Assigned task: Every entry that follows needs to be repeated exactly.

Provided information:

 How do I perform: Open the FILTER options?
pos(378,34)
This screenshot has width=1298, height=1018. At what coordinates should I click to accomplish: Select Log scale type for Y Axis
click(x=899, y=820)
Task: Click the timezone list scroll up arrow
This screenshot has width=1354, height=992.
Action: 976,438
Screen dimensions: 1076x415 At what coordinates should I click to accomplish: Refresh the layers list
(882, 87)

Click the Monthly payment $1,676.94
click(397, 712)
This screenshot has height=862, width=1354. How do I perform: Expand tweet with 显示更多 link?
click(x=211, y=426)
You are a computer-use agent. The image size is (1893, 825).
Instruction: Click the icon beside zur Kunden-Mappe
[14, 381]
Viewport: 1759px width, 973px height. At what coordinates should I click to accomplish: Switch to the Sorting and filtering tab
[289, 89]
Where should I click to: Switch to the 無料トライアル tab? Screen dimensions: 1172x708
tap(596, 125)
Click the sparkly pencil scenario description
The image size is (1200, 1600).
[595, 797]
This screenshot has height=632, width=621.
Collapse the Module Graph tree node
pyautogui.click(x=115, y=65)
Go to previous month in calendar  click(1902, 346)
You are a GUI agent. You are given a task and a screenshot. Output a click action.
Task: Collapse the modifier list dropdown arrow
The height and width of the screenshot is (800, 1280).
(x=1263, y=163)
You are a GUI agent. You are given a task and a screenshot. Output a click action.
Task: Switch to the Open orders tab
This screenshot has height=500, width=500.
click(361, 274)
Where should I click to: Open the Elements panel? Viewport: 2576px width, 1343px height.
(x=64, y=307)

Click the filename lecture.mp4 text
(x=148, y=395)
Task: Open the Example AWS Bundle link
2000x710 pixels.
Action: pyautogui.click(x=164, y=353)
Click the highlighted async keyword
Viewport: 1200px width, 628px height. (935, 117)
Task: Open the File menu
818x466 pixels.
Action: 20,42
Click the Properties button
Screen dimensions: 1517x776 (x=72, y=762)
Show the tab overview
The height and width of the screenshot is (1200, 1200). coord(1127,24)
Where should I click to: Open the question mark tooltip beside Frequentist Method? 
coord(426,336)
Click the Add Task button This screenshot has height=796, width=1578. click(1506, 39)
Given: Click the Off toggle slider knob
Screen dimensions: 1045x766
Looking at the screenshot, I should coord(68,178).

Output of the exercise:
 How do I perform: Open the FILTER options?
pos(378,34)
This screenshot has width=1298, height=1018. At what coordinates should I click to accomplish: Select Log scale type for Y Axis
click(x=899, y=820)
Task: Click the timezone list scroll up arrow
This screenshot has width=1354, height=992.
Action: 976,438
Screen dimensions: 1076x415 At what coordinates should I click to accomplish: Refresh the layers list
(882, 87)

Click the Monthly payment $1,676.94
click(397, 712)
This screenshot has height=862, width=1354. How do I perform: Expand tweet with 显示更多 link?
click(x=211, y=426)
You are a computer-use agent. The image size is (1893, 825).
Instruction: Click the icon beside zur Kunden-Mappe
[14, 381]
Viewport: 1759px width, 973px height. At what coordinates should I click to accomplish: Switch to the Sorting and filtering tab
[289, 89]
Where should I click to: Switch to the 無料トライアル tab? Screen dimensions: 1172x708
tap(596, 125)
Click the sparkly pencil scenario description
The image size is (1200, 1600).
[595, 797]
This screenshot has height=632, width=621.
Collapse the Module Graph tree node
pyautogui.click(x=115, y=65)
Go to previous month in calendar  click(1902, 346)
You are a GUI agent. You are given a task and a screenshot. Output a click action.
Task: Collapse the modifier list dropdown arrow
The height and width of the screenshot is (800, 1280).
(x=1263, y=163)
You are a GUI agent. You are given a task and a screenshot. Output a click action.
Task: Switch to the Open orders tab
This screenshot has height=500, width=500.
click(361, 274)
Where should I click to: Open the Elements panel? Viewport: 2576px width, 1343px height.
(x=64, y=307)

Click the filename lecture.mp4 text
(x=148, y=395)
Task: Open the Example AWS Bundle link
2000x710 pixels.
Action: pyautogui.click(x=164, y=353)
Click the highlighted async keyword
Viewport: 1200px width, 628px height. (935, 117)
Task: Open the File menu
818x466 pixels.
Action: 20,42
Click the Properties button
Screen dimensions: 1517x776 (x=72, y=762)
Show the tab overview
The height and width of the screenshot is (1200, 1200). coord(1127,24)
Where should I click to: Open the question mark tooltip beside Frequentist Method? 
coord(426,336)
Click the Add Task button This screenshot has height=796, width=1578. click(1506, 39)
Given: Click the Off toggle slider knob
Screen dimensions: 1045x766
Looking at the screenshot, I should coord(68,178).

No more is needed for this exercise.